Unlike IgG, which is mounted systemically, IgA is mainly produced in mucosal tissues where it serves as a first-line barrier against pathogens and commensals, raising questions about the different mechanisms of immune activation that lead to divergent MOG-Ig responses. Although a high frequency of patients who were seropositive for isolated MOG-IgA showed records of attacks preceded by infections or vaccinations, we did not observe associations with specific triggers. An alternative explanation for the occurrence of isolated MOG-IgA could be subsequent seroconversion from MOG-IgM or MOG-IgG induced by the inflammatory milieu. While our longitudinal data of unchanged MOG-Ig isotype patterns over time argue against this, little is known about disease-specific induction of isolated IgA responses.9 Future studies are required to investigate the clinical relevance of both isolated and coexisting MOG-IgG/-IgA seropositivity.

Provided material
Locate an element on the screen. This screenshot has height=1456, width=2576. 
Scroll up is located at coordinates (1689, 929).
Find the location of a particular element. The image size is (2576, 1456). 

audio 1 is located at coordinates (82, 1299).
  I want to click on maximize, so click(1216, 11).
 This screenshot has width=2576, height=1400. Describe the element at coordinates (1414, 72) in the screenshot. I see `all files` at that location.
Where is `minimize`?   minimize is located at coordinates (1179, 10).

Prompt 1
According to the MOG-IgA passage, where is IgA mainly produced?
Prompt 2
Decide whether each statement agrees with the MOG-IgA passage. Answer yes or no and quote the words that decide it.
(a) IgG is mounted systemically.
(b) The authors found associations between isolated MOG-IgA and specific triggers.
(c) The longitudinal data showed MOG-Ig isotype patterns changing over time.
Prompt 3
Translate this sentence from the MOG-IgA passage into Spanish: "Future studies are required to investigate the clinical relevance of both isolated and coexisting MOG-IgG/-IgA seropositivity."
The rows have no connection to the text.

Exercise response 1
IgA is mainly produced in mucosal tissues.

Exercise response 2
(a) Yes: "IgG, which is mounted systemically"
(b) No: "we did not observe associations with specific triggers"
(c) No: "our longitudinal data of unchanged MOG-Ig isotype patterns over time"

Exercise response 3
Se requieren estudios futuros para investigar la relevancia clínica de la seropositividad MOG-IgG/-IgA tanto aislada como coexistente.